It’s the fall of a one-time giant in its industry.
The Eastman Kodak Company filed for Chapter 11 bankruptcy today. Founded in 1892, the 120 year old company practically owned the market of camera film during during much of the 20th century.
Film… many young adults in today’s world would have no idea how to load film into a camera. They wouldn’t recognize those Kodak yellow boxes, or know the value of each individual snapshot. When you had to pay to have each picture developed, you didn’t indiscriminately snap away at everything hoping for one good shot.
But film has gone the way of that old, heavy, black, thick-corded, phone that our grandparents used to use.
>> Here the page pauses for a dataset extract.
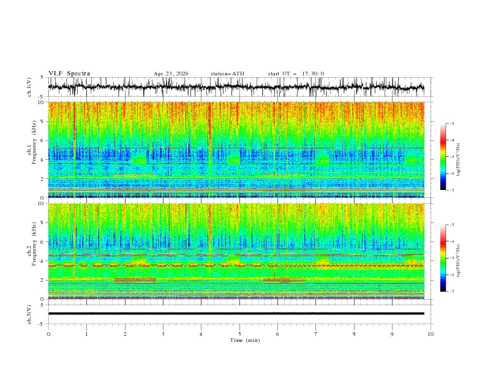Click the ch.3(V) waveform axis label
This screenshot has height=375, width=485.
(x=29, y=314)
And while the world changed, Kodak didn’t. Or didn’t enough. Kodak did make the very first digital camera that was widely available to consumers – and they made it for Apple – the Apple QuickTake. But Kodak itself did not aggressively pursue the digital arena. That, coupled with the intense competition in the film industry during the 90’s that ate into their film market share just before the digital camera revolution took hold, just gobbled up Kodak’s business plan.
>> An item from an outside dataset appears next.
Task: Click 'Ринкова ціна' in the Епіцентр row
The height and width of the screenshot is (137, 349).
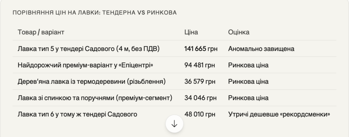Action: (x=248, y=65)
Now Kodak is trying to earn revenue through sales of it’s patents and lawsuits against patent infringers, as a way to keep itself going.
How will Kodak’s bankruptcy affect shoppers? For most of us, it won’t. Which is why they are going bankrupt.
Kodak is filing a type of bankruptcy that allows them to reorganize their debts. It’s not likely that they will go completely out of business. Will they continue to make film and disposable cameras? There has been mixed news on that front. While those lines continue to be profitable, they are much smaller that they once were, and the profits have been steadily shrinking each year. One of Kodak’s main customers for film now is the movie industry, but, with a few exceptions, they too are rapidly moving into all digital production and distribution.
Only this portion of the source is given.